[GIVEN INFORMATION — start]

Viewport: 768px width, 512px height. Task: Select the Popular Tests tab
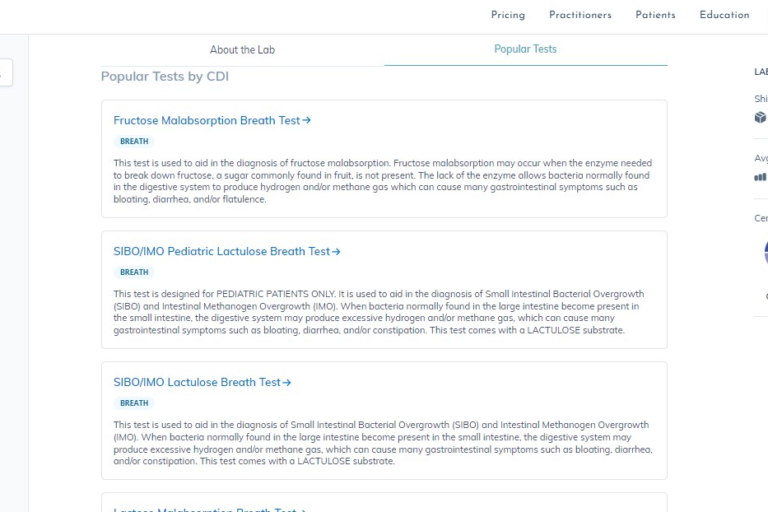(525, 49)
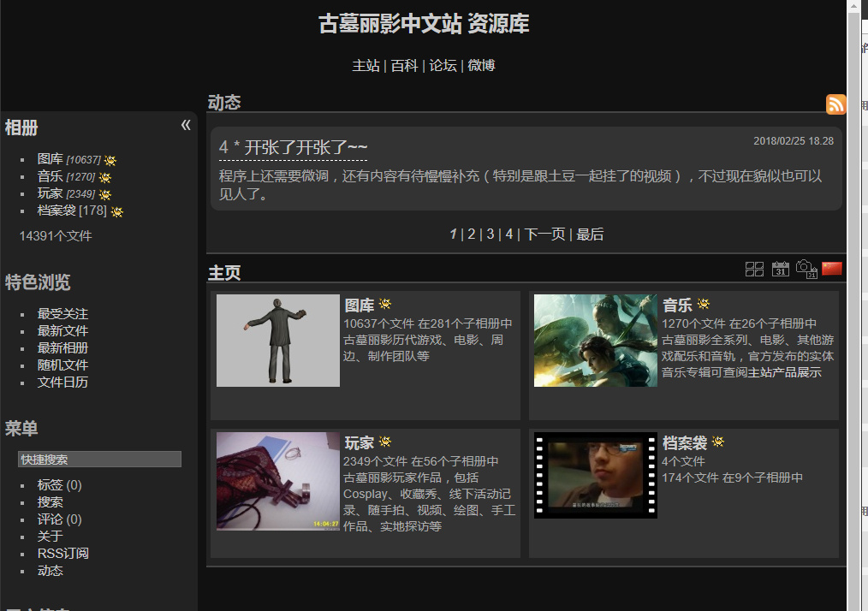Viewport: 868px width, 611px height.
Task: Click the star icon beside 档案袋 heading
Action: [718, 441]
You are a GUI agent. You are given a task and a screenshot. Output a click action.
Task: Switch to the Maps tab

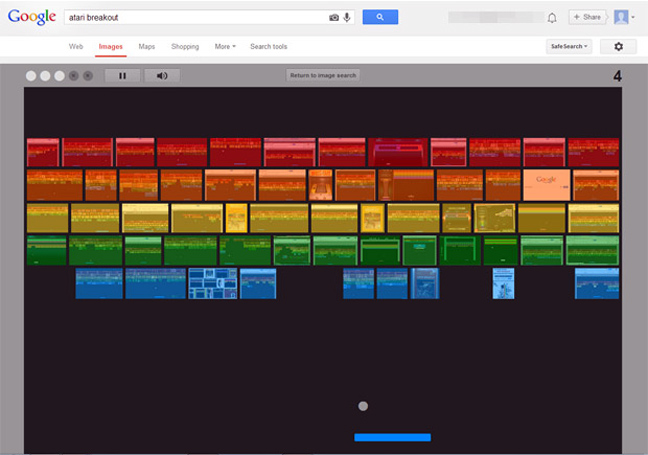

[GIVEN INFORMATION — finish]
[GIVEN INFORMATION — start]

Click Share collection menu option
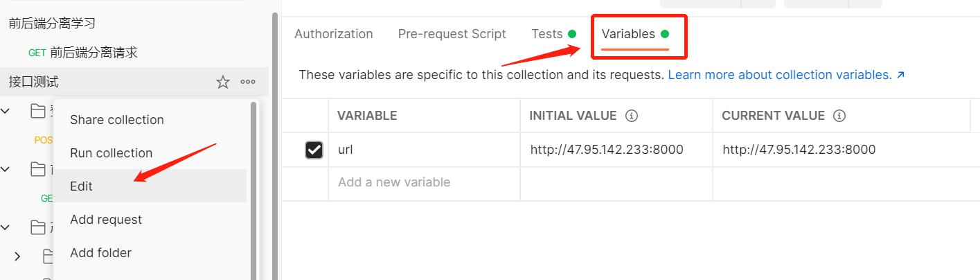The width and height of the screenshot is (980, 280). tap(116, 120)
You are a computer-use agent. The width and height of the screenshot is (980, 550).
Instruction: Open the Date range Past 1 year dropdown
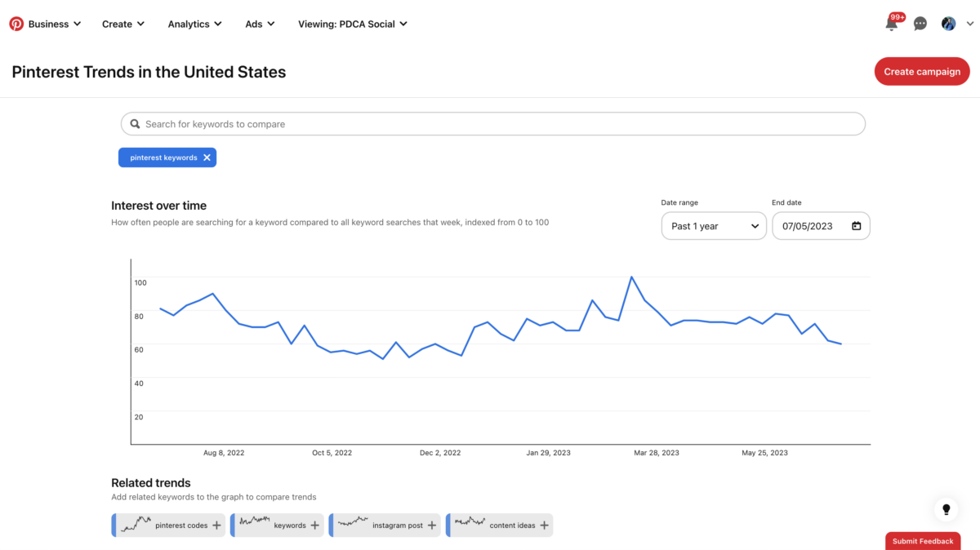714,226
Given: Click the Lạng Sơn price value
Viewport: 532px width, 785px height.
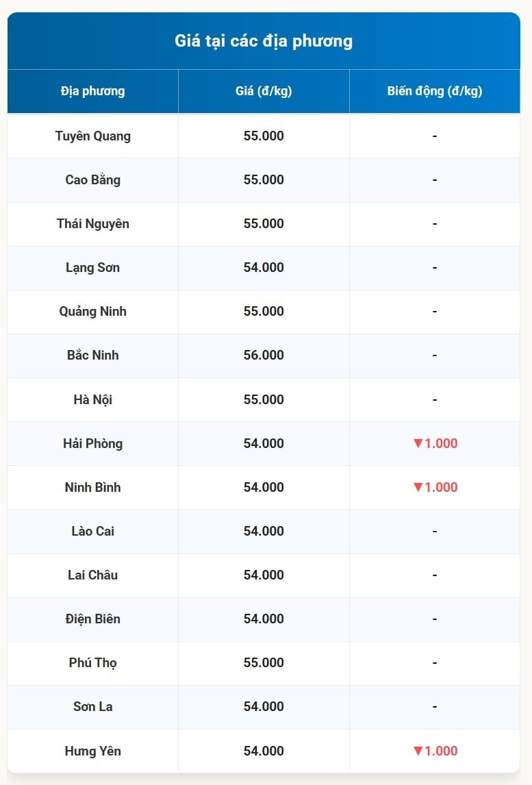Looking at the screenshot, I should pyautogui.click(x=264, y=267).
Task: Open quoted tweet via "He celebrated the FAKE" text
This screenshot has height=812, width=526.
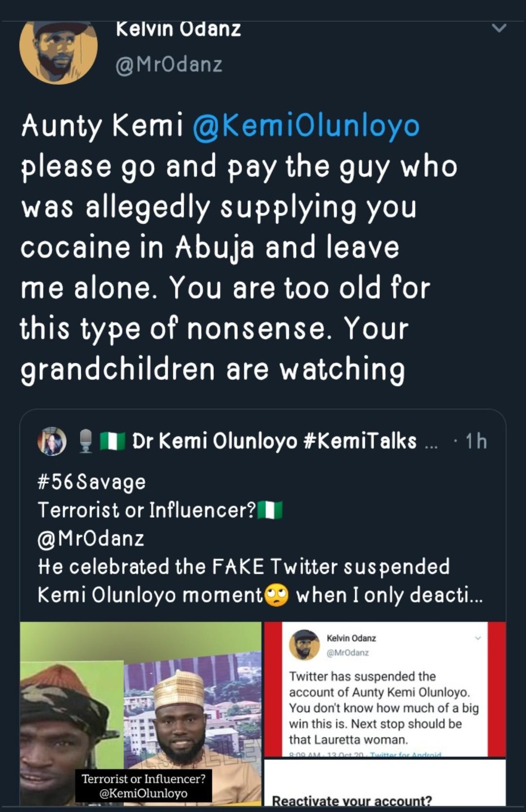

[GIVEN INFORMATION — finish]

**GOAL OF THE EXERCISE:** Only the lines containing "agent" are needed; copy each of them from the data.

**THE ANSWER:**
You are a GUI agent. You are given a task and a screenshot. Output a click action.
You are a computer-use agent. The width and height of the screenshot is (980, 550).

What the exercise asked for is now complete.